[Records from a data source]
──────────────────────────────
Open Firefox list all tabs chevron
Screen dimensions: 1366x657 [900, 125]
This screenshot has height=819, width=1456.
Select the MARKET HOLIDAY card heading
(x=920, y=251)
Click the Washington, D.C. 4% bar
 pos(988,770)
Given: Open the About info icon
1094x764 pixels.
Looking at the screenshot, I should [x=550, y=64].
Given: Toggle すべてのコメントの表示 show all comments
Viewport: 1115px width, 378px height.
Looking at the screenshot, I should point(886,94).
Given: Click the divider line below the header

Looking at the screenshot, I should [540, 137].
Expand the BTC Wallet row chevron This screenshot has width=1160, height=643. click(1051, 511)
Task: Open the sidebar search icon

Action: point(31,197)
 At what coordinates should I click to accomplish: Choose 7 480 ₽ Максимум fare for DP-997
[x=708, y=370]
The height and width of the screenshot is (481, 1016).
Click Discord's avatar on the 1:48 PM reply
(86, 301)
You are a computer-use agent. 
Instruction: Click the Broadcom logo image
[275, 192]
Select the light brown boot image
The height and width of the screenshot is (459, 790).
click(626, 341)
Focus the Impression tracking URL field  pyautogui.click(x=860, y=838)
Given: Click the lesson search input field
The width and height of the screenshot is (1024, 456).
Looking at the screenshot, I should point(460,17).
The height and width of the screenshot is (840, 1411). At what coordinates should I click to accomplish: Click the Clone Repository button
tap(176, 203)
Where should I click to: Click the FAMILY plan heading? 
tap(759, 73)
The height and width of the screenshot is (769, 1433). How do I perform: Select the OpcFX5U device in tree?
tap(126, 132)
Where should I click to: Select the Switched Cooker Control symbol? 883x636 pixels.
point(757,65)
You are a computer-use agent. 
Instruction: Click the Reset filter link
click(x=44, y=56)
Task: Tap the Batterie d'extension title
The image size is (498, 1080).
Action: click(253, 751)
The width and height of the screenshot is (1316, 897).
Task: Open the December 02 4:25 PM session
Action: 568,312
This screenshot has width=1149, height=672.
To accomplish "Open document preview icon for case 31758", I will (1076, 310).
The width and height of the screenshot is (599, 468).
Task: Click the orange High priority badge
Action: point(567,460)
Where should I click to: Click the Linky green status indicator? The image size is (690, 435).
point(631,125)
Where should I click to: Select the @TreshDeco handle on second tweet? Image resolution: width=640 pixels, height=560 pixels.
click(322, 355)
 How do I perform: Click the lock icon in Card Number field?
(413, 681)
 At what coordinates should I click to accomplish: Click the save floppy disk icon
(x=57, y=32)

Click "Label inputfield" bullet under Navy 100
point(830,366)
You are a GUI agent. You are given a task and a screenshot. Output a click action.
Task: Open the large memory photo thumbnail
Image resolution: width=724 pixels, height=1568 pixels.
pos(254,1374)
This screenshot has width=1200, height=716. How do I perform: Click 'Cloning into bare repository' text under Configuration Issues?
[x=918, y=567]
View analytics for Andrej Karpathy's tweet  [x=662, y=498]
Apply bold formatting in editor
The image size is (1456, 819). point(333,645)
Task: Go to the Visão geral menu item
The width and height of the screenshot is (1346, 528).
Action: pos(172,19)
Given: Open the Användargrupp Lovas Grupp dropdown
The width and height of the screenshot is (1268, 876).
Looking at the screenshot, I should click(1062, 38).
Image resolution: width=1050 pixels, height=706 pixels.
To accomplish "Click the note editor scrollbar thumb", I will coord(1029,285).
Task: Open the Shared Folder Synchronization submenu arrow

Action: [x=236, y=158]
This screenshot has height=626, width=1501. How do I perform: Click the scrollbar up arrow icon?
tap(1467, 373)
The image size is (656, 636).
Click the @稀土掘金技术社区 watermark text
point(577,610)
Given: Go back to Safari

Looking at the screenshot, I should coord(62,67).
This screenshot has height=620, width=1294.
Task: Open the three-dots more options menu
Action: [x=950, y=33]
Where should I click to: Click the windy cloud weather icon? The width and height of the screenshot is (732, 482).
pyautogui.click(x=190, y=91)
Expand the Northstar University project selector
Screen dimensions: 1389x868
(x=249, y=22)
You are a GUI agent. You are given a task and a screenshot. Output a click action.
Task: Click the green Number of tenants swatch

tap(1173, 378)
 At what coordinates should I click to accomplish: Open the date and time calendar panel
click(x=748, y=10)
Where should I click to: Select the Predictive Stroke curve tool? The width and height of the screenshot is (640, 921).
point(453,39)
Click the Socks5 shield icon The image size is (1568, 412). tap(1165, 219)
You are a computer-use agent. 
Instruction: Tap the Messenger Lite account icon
──────────────────────────────
I would like you to output every record exactly as written.

Open Firefox list all tabs chevron
Screen dimensions: 1366x657 [900, 125]
This screenshot has height=819, width=1456.
Select the MARKET HOLIDAY card heading
(x=920, y=251)
Click the Washington, D.C. 4% bar
 pos(988,770)
Given: Open the About info icon
1094x764 pixels.
Looking at the screenshot, I should [x=550, y=64].
Given: Toggle すべてのコメントの表示 show all comments
Viewport: 1115px width, 378px height.
Looking at the screenshot, I should point(886,94).
Given: Click the divider line below the header

Looking at the screenshot, I should [540, 137].
Expand the BTC Wallet row chevron This screenshot has width=1160, height=643. click(1051, 511)
Task: Open the sidebar search icon

Action: point(31,197)
 At what coordinates should I click to accomplish: Choose 7 480 ₽ Максимум fare for DP-997
[x=708, y=370]
The height and width of the screenshot is (481, 1016).
Click Discord's avatar on the 1:48 PM reply
(86, 301)
You are a computer-use agent. 
Instruction: Click the Broadcom logo image
[275, 192]
Select the light brown boot image
The height and width of the screenshot is (459, 790).
click(626, 341)
Focus the Impression tracking URL field  pyautogui.click(x=860, y=838)
Given: Click the lesson search input field
The width and height of the screenshot is (1024, 456).
Looking at the screenshot, I should point(460,17).
The height and width of the screenshot is (840, 1411). At what coordinates should I click to accomplish: Click the Clone Repository button
tap(176, 203)
Where should I click to: Click the FAMILY plan heading? 
tap(759, 73)
The height and width of the screenshot is (769, 1433). How do I perform: Select the OpcFX5U device in tree?
tap(126, 132)
Where should I click to: Select the Switched Cooker Control symbol? 883x636 pixels.
point(757,65)
You are a computer-use agent. 
Instruction: Click the Reset filter link
click(x=44, y=56)
Task: Tap the Batterie d'extension title
The image size is (498, 1080).
Action: click(253, 751)
The width and height of the screenshot is (1316, 897).
Task: Open the December 02 4:25 PM session
Action: 568,312
This screenshot has width=1149, height=672.
To accomplish "Open document preview icon for case 31758", I will (1076, 310).
The width and height of the screenshot is (599, 468).
Task: Click the orange High priority badge
Action: point(567,460)
Where should I click to: Click the Linky green status indicator? The image size is (690, 435).
point(631,125)
Where should I click to: Select the @TreshDeco handle on second tweet? Image resolution: width=640 pixels, height=560 pixels.
click(322, 355)
 How do I perform: Click the lock icon in Card Number field?
(413, 681)
 At what coordinates should I click to accomplish: Click the save floppy disk icon
(x=57, y=32)

Click "Label inputfield" bullet under Navy 100
point(830,366)
You are a GUI agent. You are given a task and a screenshot. Output a click action.
Task: Open the large memory photo thumbnail
Image resolution: width=724 pixels, height=1568 pixels.
pos(254,1374)
This screenshot has width=1200, height=716. How do I perform: Click 'Cloning into bare repository' text under Configuration Issues?
[x=918, y=567]
View analytics for Andrej Karpathy's tweet  [x=662, y=498]
Apply bold formatting in editor
The image size is (1456, 819). point(333,645)
Task: Go to the Visão geral menu item
The width and height of the screenshot is (1346, 528).
Action: pos(172,19)
Given: Open the Användargrupp Lovas Grupp dropdown
The width and height of the screenshot is (1268, 876).
Looking at the screenshot, I should click(1062, 38).
Image resolution: width=1050 pixels, height=706 pixels.
To accomplish "Click the note editor scrollbar thumb", I will coord(1029,285).
Task: Open the Shared Folder Synchronization submenu arrow

Action: [x=236, y=158]
This screenshot has height=626, width=1501. How do I perform: Click the scrollbar up arrow icon?
tap(1467, 373)
The image size is (656, 636).
Click the @稀土掘金技术社区 watermark text
point(577,610)
Given: Go back to Safari

Looking at the screenshot, I should coord(62,67).
This screenshot has height=620, width=1294.
Task: Open the three-dots more options menu
Action: [x=950, y=33]
Where should I click to: Click the windy cloud weather icon? The width and height of the screenshot is (732, 482).
pyautogui.click(x=190, y=91)
Expand the Northstar University project selector
Screen dimensions: 1389x868
(x=249, y=22)
You are a GUI agent. You are given a task and a screenshot. Output a click action.
Task: Click the green Number of tenants swatch

tap(1173, 378)
 At what coordinates should I click to accomplish: Open the date and time calendar panel
click(x=748, y=10)
Where should I click to: Select the Predictive Stroke curve tool? The width and height of the screenshot is (640, 921).
point(453,39)
Click the Socks5 shield icon The image size is (1568, 412). tap(1165, 219)
You are a computer-use agent. 
Instruction: Tap the Messenger Lite account icon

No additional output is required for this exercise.